Nazi war criminal and SS Major

Artur Fritz Wilke (1 February 1910 in Hohensalza – 11 May 1989 in Peine) was a Nazi war criminal and SS Major (sturmbannführer). He was convicted with murder of 6,600 Jews. After the war, Wilke assumed his deceased brother's identity and worked as a village school teacher in Stederdorf, today a district of the city of Peine in Lower Saxony, Germany for many years.

== History ==
Wilke was born in Hohensalza/ Posen in 1910. After studying Protestant theology in Erlangen and Greifswald with Adolf Schlatter. According to historian Saul Friedländer in his Nazi Germany and the Jews 1939-1945, Schlatter belonged to a "hard core of Jew haters".

Wilke joined the Nazi party in 1931 and in 1932 he joined the SA, the Nazi party's paramilitary wing. During late 1938, he joined the Sicherheitsdienst (SD), the intelligence agency of the SS. He was deployed with the Einsatzkommando's Sonderkommando 1005 (mobile killing squad) to Minsk, Belarus. In Minsk, he was appointed the Head of the Minsk anti-partisan center. As the German policy of the time was "All Jews are partisans and all partisans are Jews", he was chiefly responsible for the extermination of the Jews in Minsk and the region.

After the war in 1945, Wilke has gone into hiding and abandoned his first wife and three children.
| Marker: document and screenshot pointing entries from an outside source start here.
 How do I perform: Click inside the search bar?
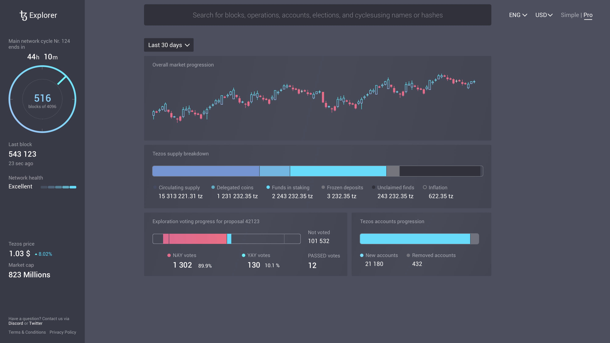click(317, 15)
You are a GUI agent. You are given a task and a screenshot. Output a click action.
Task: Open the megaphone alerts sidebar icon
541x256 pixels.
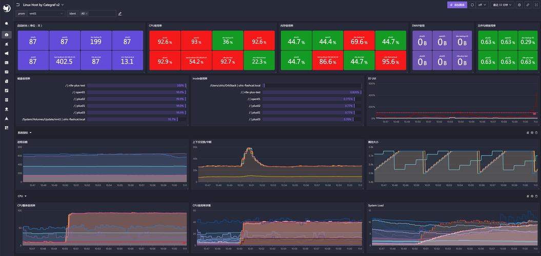coord(7,53)
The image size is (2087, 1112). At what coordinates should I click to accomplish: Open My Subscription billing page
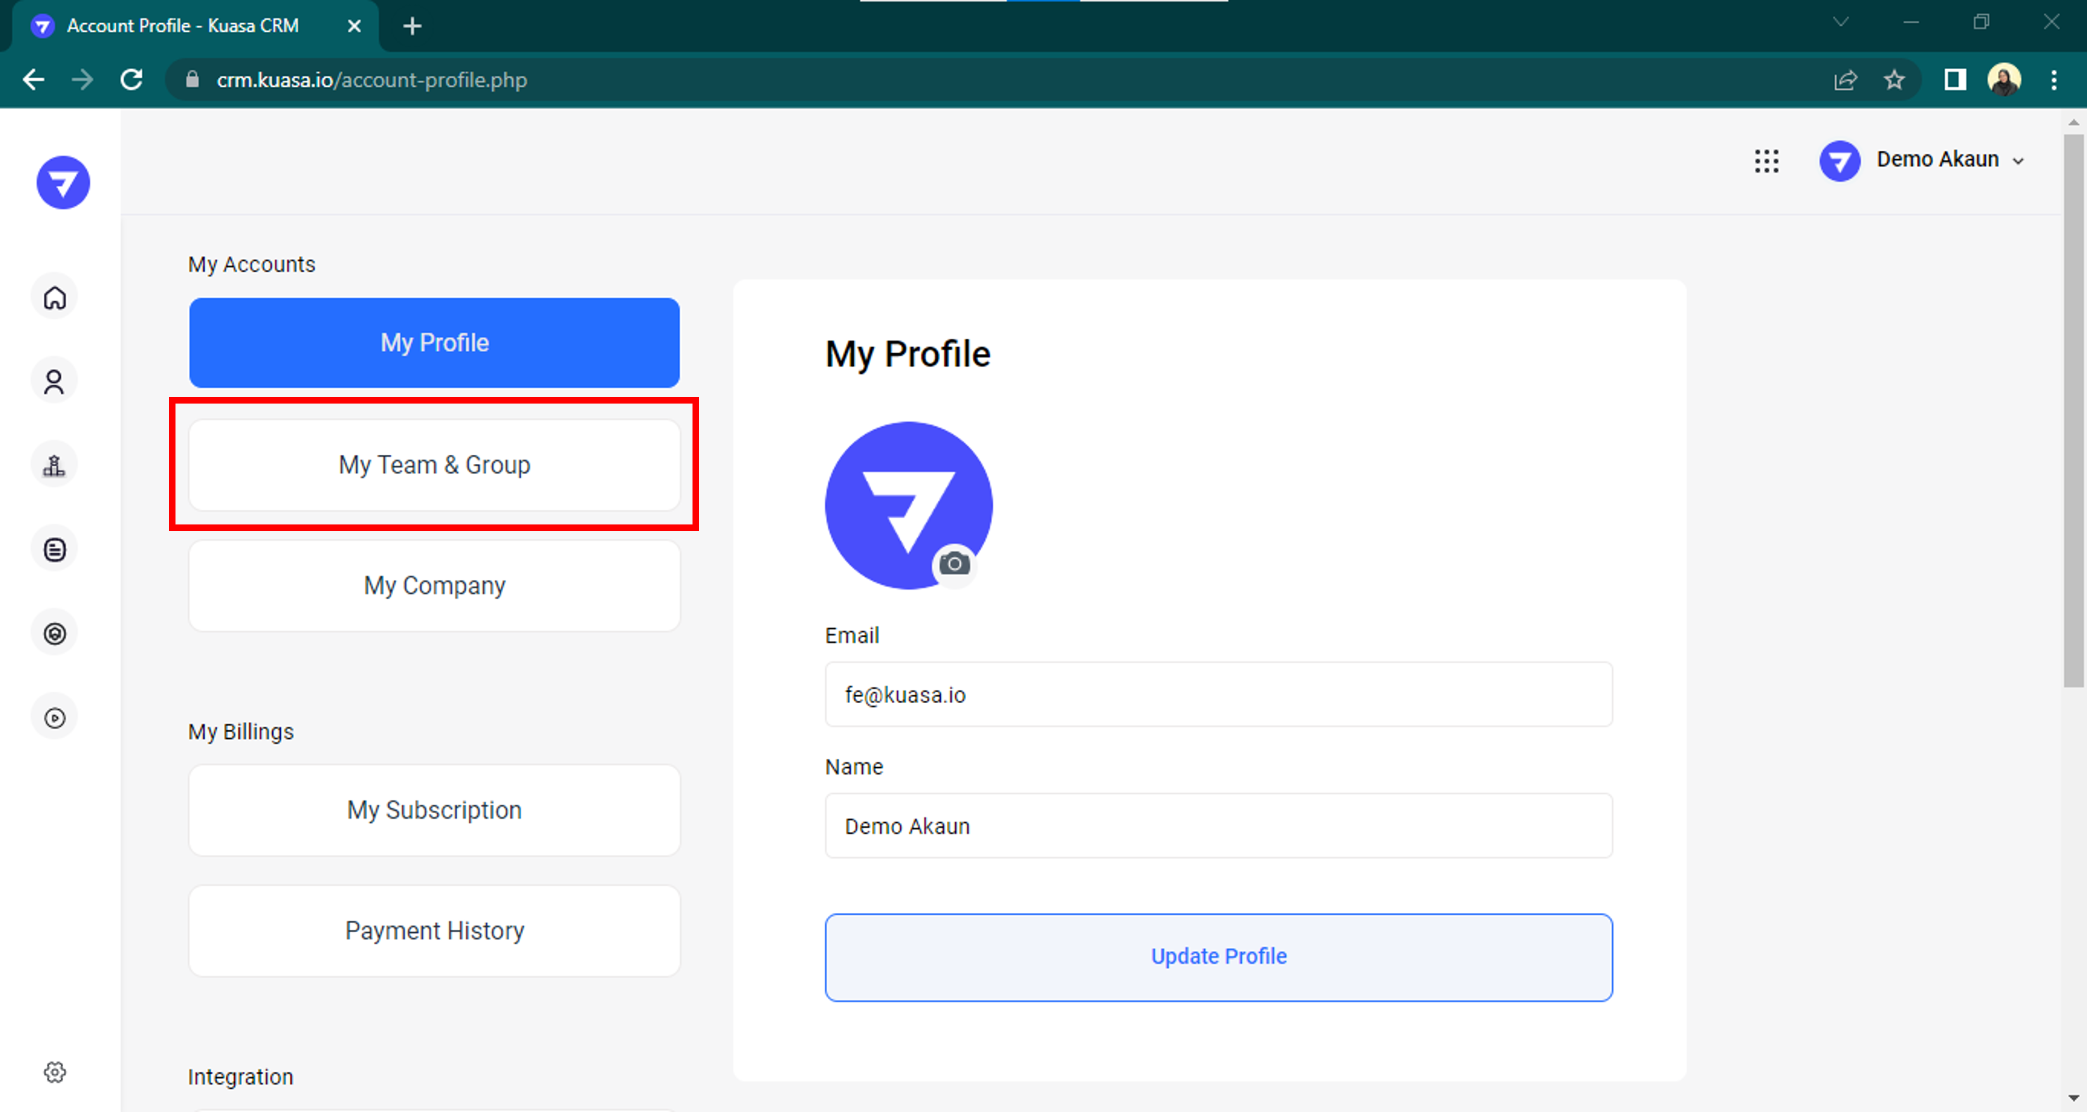point(434,810)
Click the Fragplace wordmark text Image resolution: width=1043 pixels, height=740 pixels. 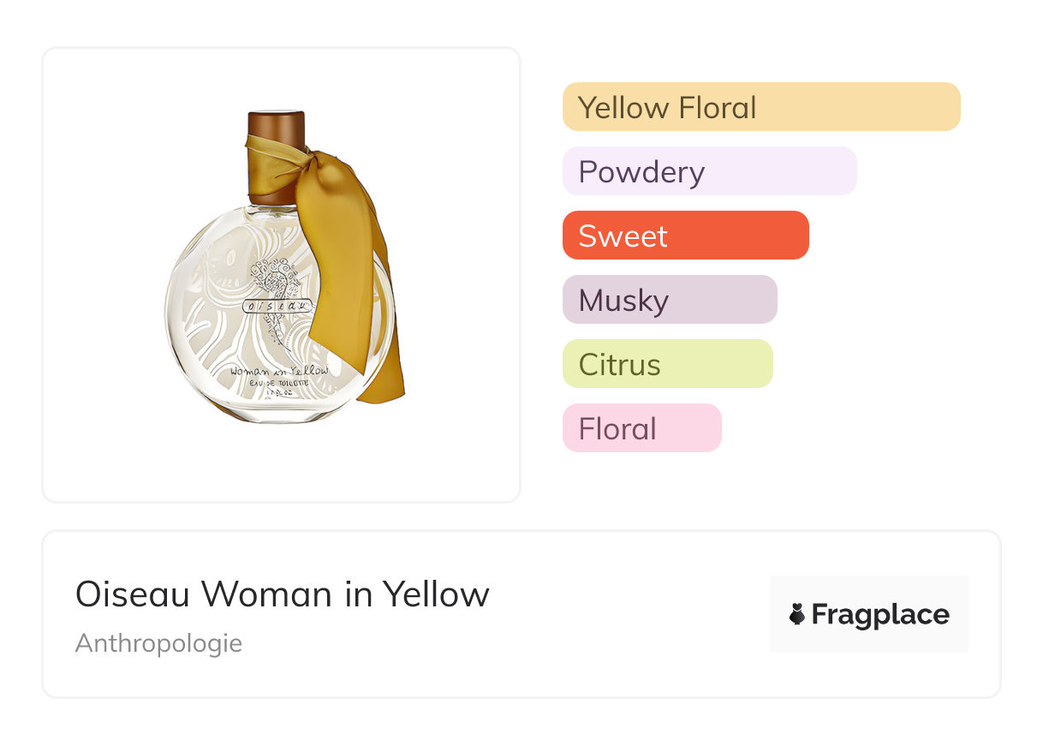click(x=880, y=614)
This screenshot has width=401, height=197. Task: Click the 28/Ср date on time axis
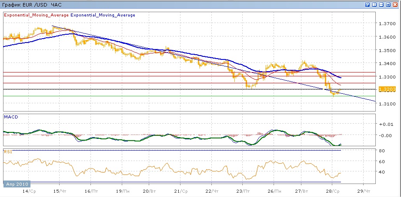(x=332, y=191)
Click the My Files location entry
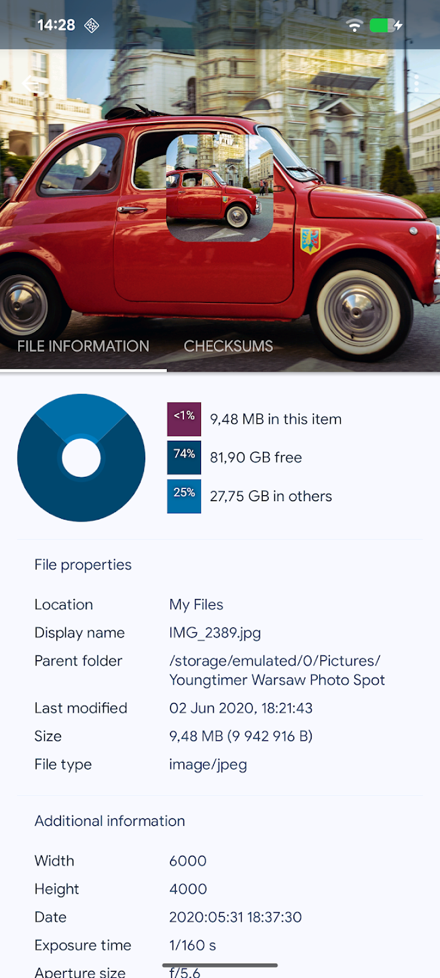 [196, 604]
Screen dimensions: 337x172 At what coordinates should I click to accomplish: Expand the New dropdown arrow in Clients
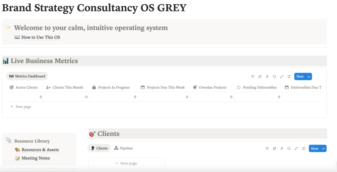(323, 149)
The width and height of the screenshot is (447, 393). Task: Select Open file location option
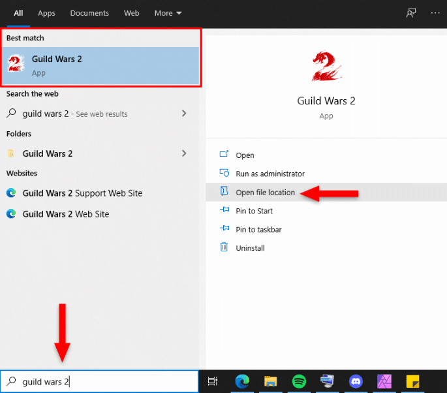coord(265,193)
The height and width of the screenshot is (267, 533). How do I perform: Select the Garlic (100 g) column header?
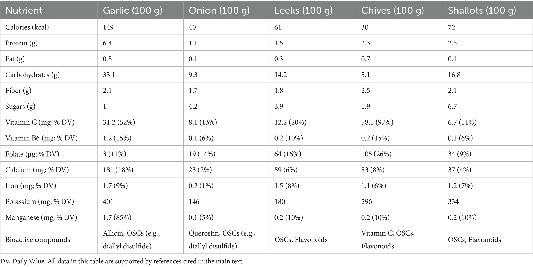(132, 10)
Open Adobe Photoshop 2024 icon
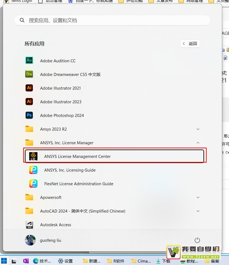 coord(29,115)
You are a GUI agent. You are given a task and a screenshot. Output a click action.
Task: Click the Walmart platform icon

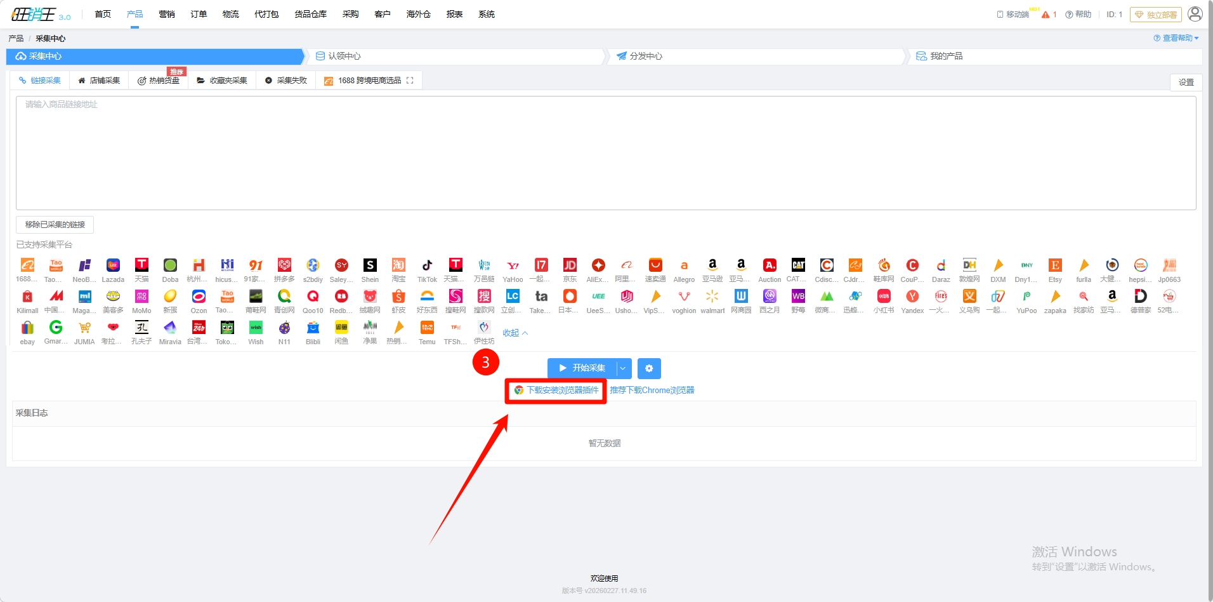pos(712,297)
He assumed the identity of his deceased brother, Walter Wilke, and moved to Stederdorf. As Walter Wilke, he became the village's school teacher and remarried to the village doctor, Dr. Ursula Wilke. He was found and arrested in 1961.

=== Judgement ===
On 21 May 1963, he was sentenced by the Regional court in Koblenz for 10 years imprisonment for his "principal function" in six mass killing of at least 6,600 Jews. The conviction with the murder of 6,600 Jews out of many thousands came due to lack of information regarding those responsible specifically for the crimes in the region, even though the units participating were known. Eventually, he was convicted for his participation in the Slutsk affair and the liquidation of the Minsk Ghetto and the Pripyat Swamps operation. Wilke's diary, captured by the Red Army, and served as evidence in the trials, aided in his conviction. The diary included listing such as:"Monday, February 8th 1943. 05:00, we start in the Ghetto for a very good stary, 1,300 Jews were extracted...later on, the region commander Karl decides to burn (300-400 more Jews come out of the bunkers"

"Tuesday, March 9th 1943. The sun is shining, in the night I had that irritating scratch again"In their judgement, the court judges wrote:"Wilke is incapable of clear and straight thinking, he has a tendency to engage in escapes and excuses.". "[He is] fanatical and enthusiastic nationalist whose wrong-headed idealism was used and abused by the previous regime."Wilke was released from prison in 1968, and died in 1989.